◆ **What the task requires**:
Write the listing below again, word for word.
#####
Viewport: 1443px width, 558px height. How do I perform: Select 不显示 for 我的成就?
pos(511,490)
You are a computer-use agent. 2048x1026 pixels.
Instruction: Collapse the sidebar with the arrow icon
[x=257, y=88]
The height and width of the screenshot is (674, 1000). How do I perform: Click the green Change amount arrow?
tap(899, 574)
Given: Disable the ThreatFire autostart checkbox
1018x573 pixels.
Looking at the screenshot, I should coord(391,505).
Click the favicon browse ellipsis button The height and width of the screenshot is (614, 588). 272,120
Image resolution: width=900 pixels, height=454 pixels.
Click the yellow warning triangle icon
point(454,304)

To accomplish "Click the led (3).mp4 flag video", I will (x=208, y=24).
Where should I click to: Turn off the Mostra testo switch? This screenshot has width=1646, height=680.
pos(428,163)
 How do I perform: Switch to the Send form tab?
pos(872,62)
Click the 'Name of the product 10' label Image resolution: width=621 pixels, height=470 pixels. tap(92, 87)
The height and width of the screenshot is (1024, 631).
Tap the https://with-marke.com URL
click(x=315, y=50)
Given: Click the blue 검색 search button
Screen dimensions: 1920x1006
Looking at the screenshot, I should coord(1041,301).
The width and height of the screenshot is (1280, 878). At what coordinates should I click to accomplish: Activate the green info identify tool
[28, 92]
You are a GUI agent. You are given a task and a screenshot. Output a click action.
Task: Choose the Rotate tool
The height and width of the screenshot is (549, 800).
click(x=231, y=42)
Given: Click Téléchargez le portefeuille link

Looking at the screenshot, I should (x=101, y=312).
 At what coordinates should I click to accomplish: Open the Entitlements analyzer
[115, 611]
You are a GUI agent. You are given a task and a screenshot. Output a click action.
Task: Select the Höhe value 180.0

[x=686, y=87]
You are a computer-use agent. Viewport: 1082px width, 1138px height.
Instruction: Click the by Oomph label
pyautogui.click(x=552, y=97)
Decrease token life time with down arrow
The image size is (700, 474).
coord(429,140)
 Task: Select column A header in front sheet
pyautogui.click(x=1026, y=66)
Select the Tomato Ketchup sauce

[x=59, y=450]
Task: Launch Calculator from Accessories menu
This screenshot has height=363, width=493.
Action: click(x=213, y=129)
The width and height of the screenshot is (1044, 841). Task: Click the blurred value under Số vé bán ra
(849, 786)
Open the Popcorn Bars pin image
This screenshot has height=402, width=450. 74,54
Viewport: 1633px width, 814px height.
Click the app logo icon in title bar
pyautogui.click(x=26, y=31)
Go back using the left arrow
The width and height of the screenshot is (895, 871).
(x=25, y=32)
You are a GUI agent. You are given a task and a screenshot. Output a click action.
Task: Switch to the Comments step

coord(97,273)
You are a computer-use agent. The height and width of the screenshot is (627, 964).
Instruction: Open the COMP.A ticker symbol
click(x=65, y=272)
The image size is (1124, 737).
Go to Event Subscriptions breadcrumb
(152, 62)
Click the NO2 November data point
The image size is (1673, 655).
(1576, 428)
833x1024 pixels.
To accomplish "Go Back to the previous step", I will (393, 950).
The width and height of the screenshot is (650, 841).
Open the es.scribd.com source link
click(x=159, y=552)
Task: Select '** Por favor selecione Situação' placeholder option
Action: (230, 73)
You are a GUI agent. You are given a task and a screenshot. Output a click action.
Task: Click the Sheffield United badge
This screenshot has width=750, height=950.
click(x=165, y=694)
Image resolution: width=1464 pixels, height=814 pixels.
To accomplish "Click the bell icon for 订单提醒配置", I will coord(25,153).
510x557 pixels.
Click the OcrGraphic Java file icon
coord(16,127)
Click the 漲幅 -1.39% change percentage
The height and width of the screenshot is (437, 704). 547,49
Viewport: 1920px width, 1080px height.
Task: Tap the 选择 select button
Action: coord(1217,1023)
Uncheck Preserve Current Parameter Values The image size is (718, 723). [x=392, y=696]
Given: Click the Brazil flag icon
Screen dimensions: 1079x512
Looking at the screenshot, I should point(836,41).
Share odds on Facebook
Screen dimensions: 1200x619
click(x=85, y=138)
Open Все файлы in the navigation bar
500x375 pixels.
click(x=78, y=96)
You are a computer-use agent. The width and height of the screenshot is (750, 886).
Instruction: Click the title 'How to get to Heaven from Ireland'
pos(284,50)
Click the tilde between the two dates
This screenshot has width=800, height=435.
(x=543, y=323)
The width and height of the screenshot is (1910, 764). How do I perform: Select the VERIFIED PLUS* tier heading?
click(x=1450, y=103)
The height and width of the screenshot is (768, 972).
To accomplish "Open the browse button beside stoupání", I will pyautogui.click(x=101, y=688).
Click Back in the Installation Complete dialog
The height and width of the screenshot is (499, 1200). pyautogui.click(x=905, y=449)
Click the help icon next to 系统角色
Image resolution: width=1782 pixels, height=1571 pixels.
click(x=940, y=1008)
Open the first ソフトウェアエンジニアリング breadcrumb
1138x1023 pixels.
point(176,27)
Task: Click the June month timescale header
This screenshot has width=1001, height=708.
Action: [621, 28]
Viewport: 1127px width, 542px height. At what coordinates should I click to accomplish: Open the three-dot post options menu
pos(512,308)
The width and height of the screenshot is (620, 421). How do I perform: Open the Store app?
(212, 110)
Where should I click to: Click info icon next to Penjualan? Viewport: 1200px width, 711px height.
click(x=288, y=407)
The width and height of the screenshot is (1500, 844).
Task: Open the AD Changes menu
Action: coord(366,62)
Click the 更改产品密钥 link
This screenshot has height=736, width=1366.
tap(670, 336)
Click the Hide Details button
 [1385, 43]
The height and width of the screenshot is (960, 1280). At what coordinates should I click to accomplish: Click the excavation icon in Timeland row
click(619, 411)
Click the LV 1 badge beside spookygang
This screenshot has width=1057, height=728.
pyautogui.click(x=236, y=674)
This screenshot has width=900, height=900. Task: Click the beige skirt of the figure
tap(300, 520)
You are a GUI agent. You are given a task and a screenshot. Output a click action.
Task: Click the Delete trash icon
#####
◆ **Output below**:
Viewport: 1443px width, 558px height. How do I perform: Select 不显示 for 我的成就?
pos(511,490)
You are a computer-use agent. 2048x1026 pixels.
Instruction: Collapse the sidebar with the arrow icon
[x=257, y=88]
The height and width of the screenshot is (674, 1000). How do I perform: Click the green Change amount arrow?
tap(899, 574)
Given: Disable the ThreatFire autostart checkbox
1018x573 pixels.
Looking at the screenshot, I should coord(391,505).
Click the favicon browse ellipsis button The height and width of the screenshot is (614, 588). 272,120
Image resolution: width=900 pixels, height=454 pixels.
Click the yellow warning triangle icon
point(454,304)

To accomplish "Click the led (3).mp4 flag video", I will (x=208, y=24).
Where should I click to: Turn off the Mostra testo switch? This screenshot has width=1646, height=680.
pos(428,163)
 How do I perform: Switch to the Send form tab?
pos(872,62)
Click the 'Name of the product 10' label Image resolution: width=621 pixels, height=470 pixels. tap(92, 87)
The height and width of the screenshot is (1024, 631).
Tap the https://with-marke.com URL
click(x=315, y=50)
Given: Click the blue 검색 search button
Screen dimensions: 1920x1006
Looking at the screenshot, I should coord(1041,301).
The width and height of the screenshot is (1280, 878). At what coordinates should I click to accomplish: Activate the green info identify tool
[28, 92]
You are a GUI agent. You are given a task and a screenshot. Output a click action.
Task: Choose the Rotate tool
The height and width of the screenshot is (549, 800).
click(x=231, y=42)
Given: Click Téléchargez le portefeuille link

Looking at the screenshot, I should (x=101, y=312).
 At what coordinates should I click to accomplish: Open the Entitlements analyzer
[115, 611]
You are a GUI agent. You are given a task and a screenshot. Output a click action.
Task: Select the Höhe value 180.0

[x=686, y=87]
You are a computer-use agent. Viewport: 1082px width, 1138px height.
Instruction: Click the by Oomph label
pyautogui.click(x=552, y=97)
Decrease token life time with down arrow
The image size is (700, 474).
coord(429,140)
 Task: Select column A header in front sheet
pyautogui.click(x=1026, y=66)
Select the Tomato Ketchup sauce

[x=59, y=450]
Task: Launch Calculator from Accessories menu
This screenshot has height=363, width=493.
Action: click(x=213, y=129)
The width and height of the screenshot is (1044, 841). Task: Click the blurred value under Số vé bán ra
(849, 786)
Open the Popcorn Bars pin image
This screenshot has height=402, width=450. 74,54
Viewport: 1633px width, 814px height.
Click the app logo icon in title bar
pyautogui.click(x=26, y=31)
Go back using the left arrow
The width and height of the screenshot is (895, 871).
(x=25, y=32)
You are a GUI agent. You are given a task and a screenshot. Output a click action.
Task: Switch to the Comments step

coord(97,273)
You are a computer-use agent. The height and width of the screenshot is (627, 964).
Instruction: Open the COMP.A ticker symbol
click(x=65, y=272)
The image size is (1124, 737).
Go to Event Subscriptions breadcrumb
(152, 62)
Click the NO2 November data point
The image size is (1673, 655).
(1576, 428)
833x1024 pixels.
To accomplish "Go Back to the previous step", I will (393, 950).
The width and height of the screenshot is (650, 841).
Open the es.scribd.com source link
click(x=159, y=552)
Task: Select '** Por favor selecione Situação' placeholder option
Action: (230, 73)
You are a GUI agent. You are given a task and a screenshot. Output a click action.
Task: Click the Sheffield United badge
This screenshot has width=750, height=950.
click(x=165, y=694)
Image resolution: width=1464 pixels, height=814 pixels.
To accomplish "Click the bell icon for 订单提醒配置", I will coord(25,153).
510x557 pixels.
Click the OcrGraphic Java file icon
coord(16,127)
Click the 漲幅 -1.39% change percentage
The height and width of the screenshot is (437, 704). 547,49
Viewport: 1920px width, 1080px height.
Task: Tap the 选择 select button
Action: coord(1217,1023)
Uncheck Preserve Current Parameter Values The image size is (718, 723). [x=392, y=696]
Given: Click the Brazil flag icon
Screen dimensions: 1079x512
Looking at the screenshot, I should point(836,41).
Share odds on Facebook
Screen dimensions: 1200x619
click(x=85, y=138)
Open Все файлы in the navigation bar
500x375 pixels.
click(x=78, y=96)
You are a computer-use agent. The width and height of the screenshot is (750, 886).
Instruction: Click the title 'How to get to Heaven from Ireland'
pos(284,50)
Click the tilde between the two dates
This screenshot has width=800, height=435.
(x=543, y=323)
The width and height of the screenshot is (1910, 764). How do I perform: Select the VERIFIED PLUS* tier heading?
click(x=1450, y=103)
The height and width of the screenshot is (768, 972).
To accomplish "Open the browse button beside stoupání", I will pyautogui.click(x=101, y=688).
Click Back in the Installation Complete dialog
The height and width of the screenshot is (499, 1200). pyautogui.click(x=905, y=449)
Click the help icon next to 系统角色
Image resolution: width=1782 pixels, height=1571 pixels.
click(x=940, y=1008)
Open the first ソフトウェアエンジニアリング breadcrumb
1138x1023 pixels.
point(176,27)
Task: Click the June month timescale header
This screenshot has width=1001, height=708.
Action: [621, 28]
Viewport: 1127px width, 542px height. At what coordinates should I click to accomplish: Open the three-dot post options menu
pos(512,308)
The width and height of the screenshot is (620, 421). How do I perform: Open the Store app?
(212, 110)
Where should I click to: Click info icon next to Penjualan? Viewport: 1200px width, 711px height.
click(x=288, y=407)
The width and height of the screenshot is (1500, 844).
Task: Open the AD Changes menu
Action: coord(366,62)
Click the 更改产品密钥 link
This screenshot has height=736, width=1366.
tap(670, 336)
Click the Hide Details button
 [1385, 43]
The height and width of the screenshot is (960, 1280). At what coordinates should I click to accomplish: Click the excavation icon in Timeland row
click(619, 411)
Click the LV 1 badge beside spookygang
This screenshot has width=1057, height=728.
pyautogui.click(x=236, y=674)
This screenshot has width=900, height=900. Task: Click the beige skirt of the figure
tap(300, 520)
You are a GUI agent. You are given a task and a screenshot. Output a click action.
Task: Click the Delete trash icon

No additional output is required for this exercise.